REQUIRED WORK: Rewrite the records from the line containing "What do you" through the end of the records, replacing "screenshot" with "screen capture" and changing nothing else. Leave the pictures out of your answer.

DATA Start Marker

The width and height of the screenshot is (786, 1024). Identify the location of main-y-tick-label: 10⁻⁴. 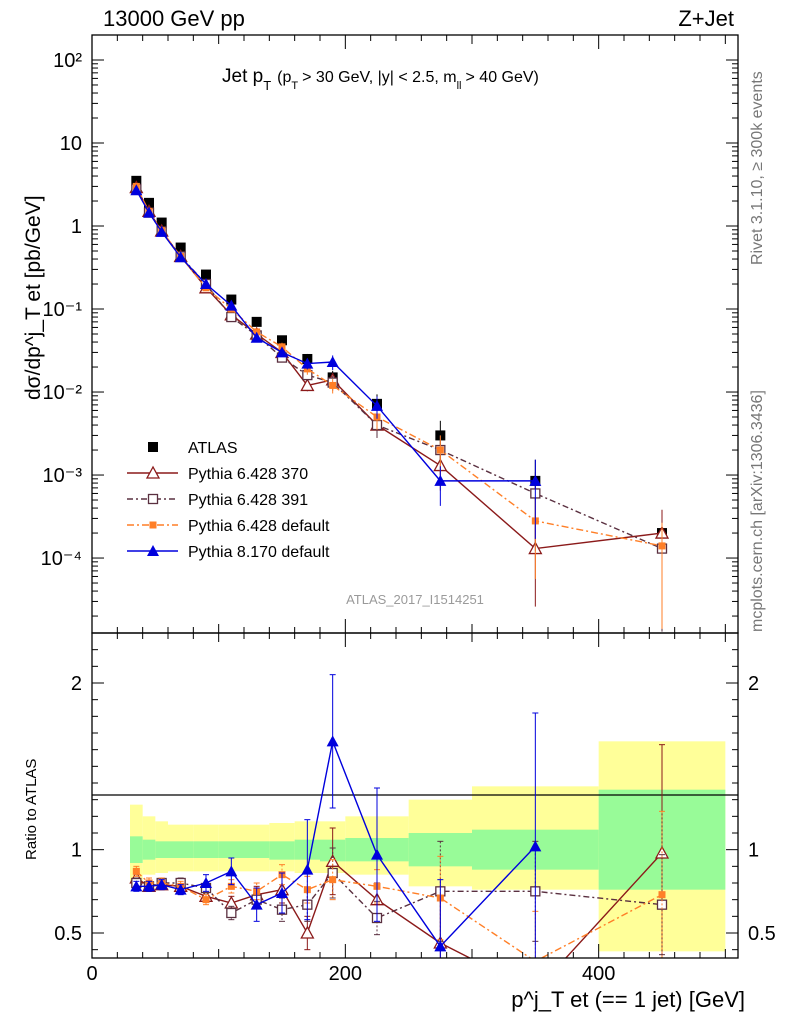
(62, 559).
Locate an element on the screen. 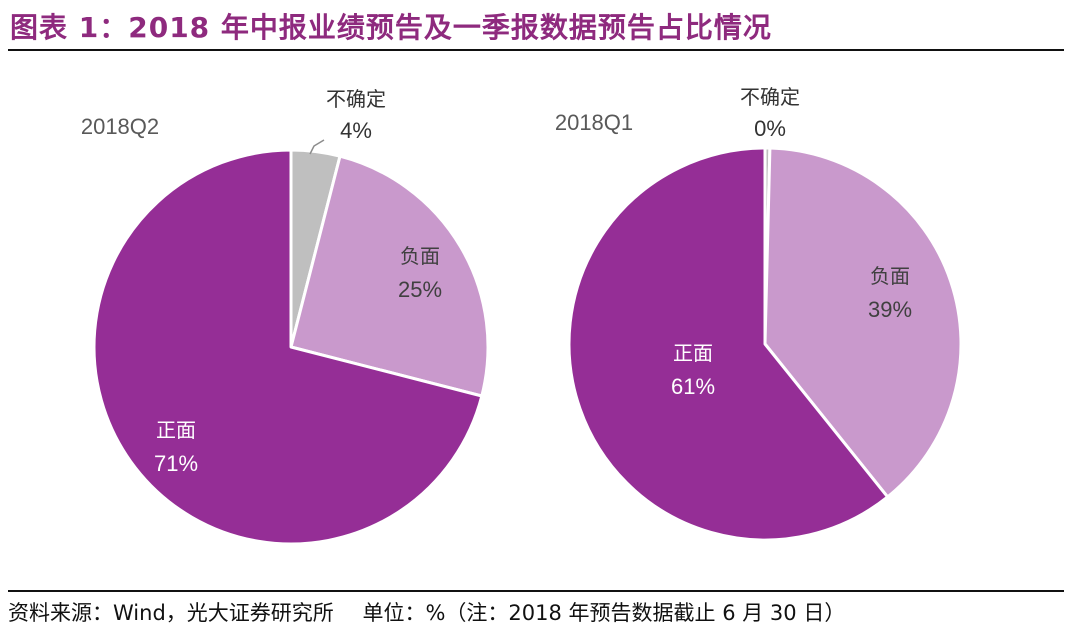 The height and width of the screenshot is (641, 1080). slice-value-negative: 39% is located at coordinates (890, 310).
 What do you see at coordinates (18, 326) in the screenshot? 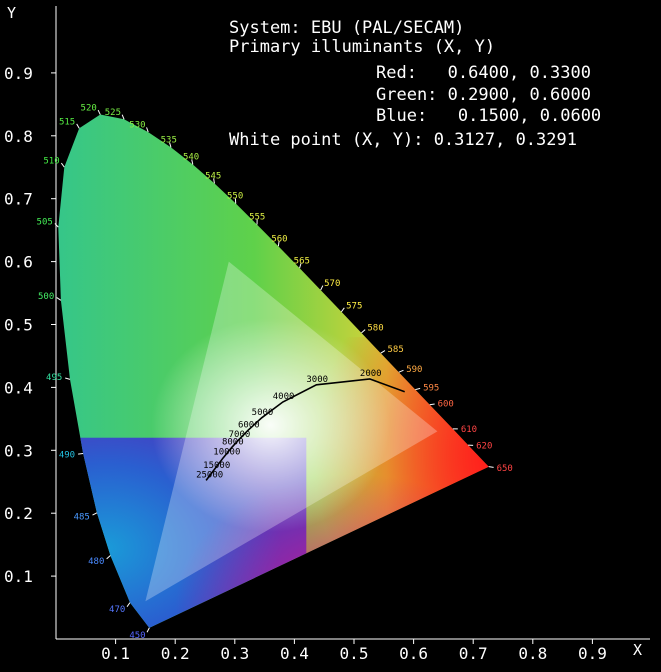
I see `y-tick-label: 0.5` at bounding box center [18, 326].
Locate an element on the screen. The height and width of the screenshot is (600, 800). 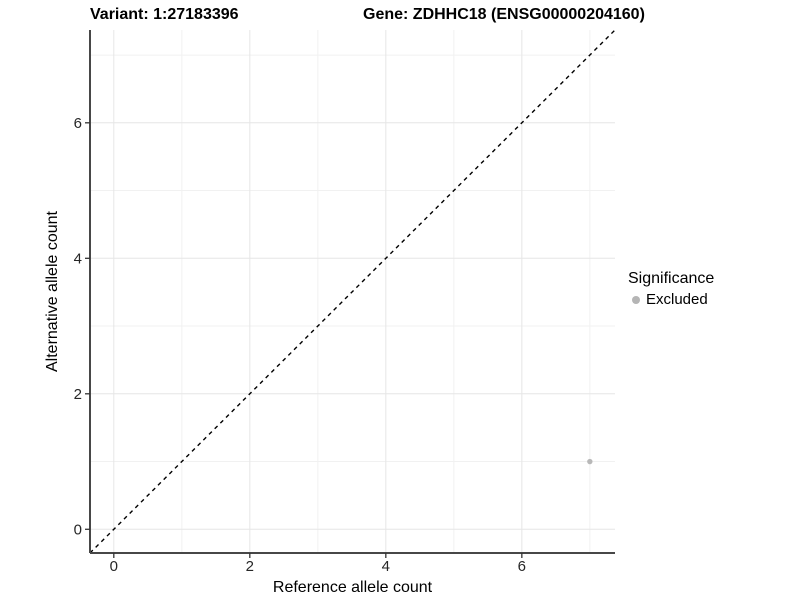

DATA End Marker

EXPECTED ANSWER:
 What do you see at coordinates (18, 326) in the screen capture? 
I see `y-tick-label: 0.5` at bounding box center [18, 326].
Locate an element on the screen. The height and width of the screen capture is (600, 800). 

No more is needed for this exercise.